*Deine Aufgabe*:
Gib die Zeilen von der Zeile mit „Image resolution: width=859“ bis zu der Zeile mit „Action: pyautogui.click(x=347, y=102)“, beide eingeschlossen, unverändert wieder.

*Eingabedaten*:
------
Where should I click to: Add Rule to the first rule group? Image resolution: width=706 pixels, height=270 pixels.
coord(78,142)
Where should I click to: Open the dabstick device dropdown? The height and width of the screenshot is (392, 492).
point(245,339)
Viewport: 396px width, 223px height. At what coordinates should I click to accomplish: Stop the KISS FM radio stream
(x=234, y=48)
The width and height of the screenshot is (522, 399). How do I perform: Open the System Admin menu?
------
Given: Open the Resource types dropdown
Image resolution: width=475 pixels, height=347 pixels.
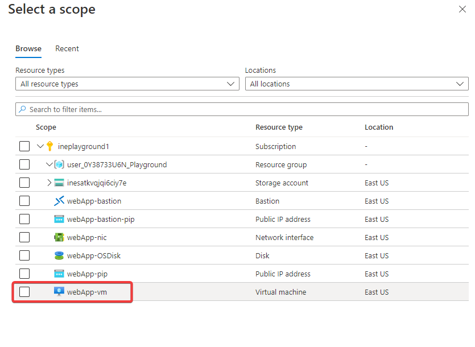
------
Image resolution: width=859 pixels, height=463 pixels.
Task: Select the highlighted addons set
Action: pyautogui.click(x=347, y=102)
------
*Beispiellösung*:
Image resolution: width=859 pixels, height=463 pixels.
Task: Select the highlighted addons set
Action: pyautogui.click(x=347, y=102)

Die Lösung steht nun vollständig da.